Remakes nunca fueron buenas


La fórmula ganadora de la notable ¿Qué pasó ayer? quedó intacta para esta secuela. Los tres mismos personajes atraviesan una amnésica jornada en la que reconstruyen una noche de descontrol y juerga extrema. Otra vez perdieron a uno de los integrantes del grupo, otra vez se encuentran con desconocidos que los recuerdan con cariño y con otros que corren tras sus cabezas, una vez más recorren lugares inverosímiles, siguiendo pistas que los guían por caminos absurdos. De vuelta el desmadre es soslayado, y la más desaforada acción no se muestra; mediante indicios el espectador, junto a los protagonistas, logra hacerse una idea de los sucesos precedentes.
Si antes la acción se centraba en Las Vegas, aquí los compañeros se movilizan a Bangkok, Tailandia, con motivo de las nupcias de otro de ellos. No es casual que el punto neurálgico de la prostitución y el turismo sexual haya sido el elegido para esta secuela, más allá del atractivo paisajístico que tenga para ofrecer la ciudad. Si bien los personajes no van al país con otra intención que asistir al casamiento, la película podría ser leída como una invitación a perderse en el descontrol y la desregulada oferta sexual de la capital, y como otra desgraciada mirada hedonista y etnocéntrica, de esas que retroalimentan una realidad social acuciante y lamentable.

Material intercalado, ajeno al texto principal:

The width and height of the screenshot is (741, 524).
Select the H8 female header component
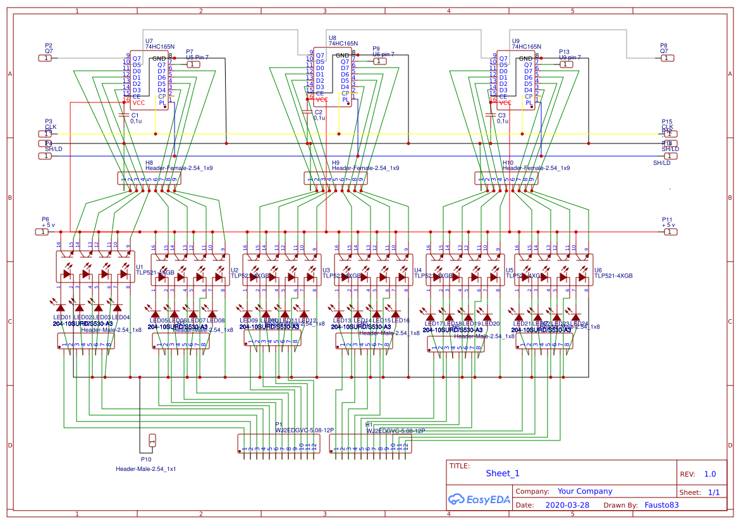149,178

Cabe apuntar que los guionistas, al ser conscientes de que están repitiendo prácticamente al dedillo los elementos de la entrega anterior, redoblaron la apuesta por el desenfreno extremo, llegando a giros de guión que fuerzan demasiado la verosimilitud. Uno de los protagonistas es baleado, a otro se le corta un dedo, se ven implicados en una trama de narcotráfico y venta de armas, -con policía infiltrado incluido- y un sinfín de elementos inconexos que, acumulados, delatan una voluntad de impresionar más que de dejar un libreto coherente. De esta manera, la pesquisa “policial” se ve enormemente perjudicada. Asimismo, los personajes están mucho menos trabajados y tienen reacciones poco creíbles, como las muecas y el griterío histérico de Ed Helms, en un rol demasiado desencajado para lo que solía ser su personaje.
Dejando de lado estos (nada menores) detalles, queda aún algo de ese fulgor que caracterizaba la entrega anterior. Las cambiantes situaciones y locaciones impiden que la atención decaiga. El director Todd Philips integra buen ritmo, una incorrección política estimable –basada en el lado oscuro de los maridos pulcros, atentos y “perfectos”-, aire fresco y una vitalidad festejante. Muy lejos de su precedente pero sin dudas algo mejor que la anterior película del director –Todo un parto con Robert Downey Jr.- ¿Qué pasó ayer? Parte II, tiene la energía suficiente como para que la experiencia sea llevadera a pesar de todo.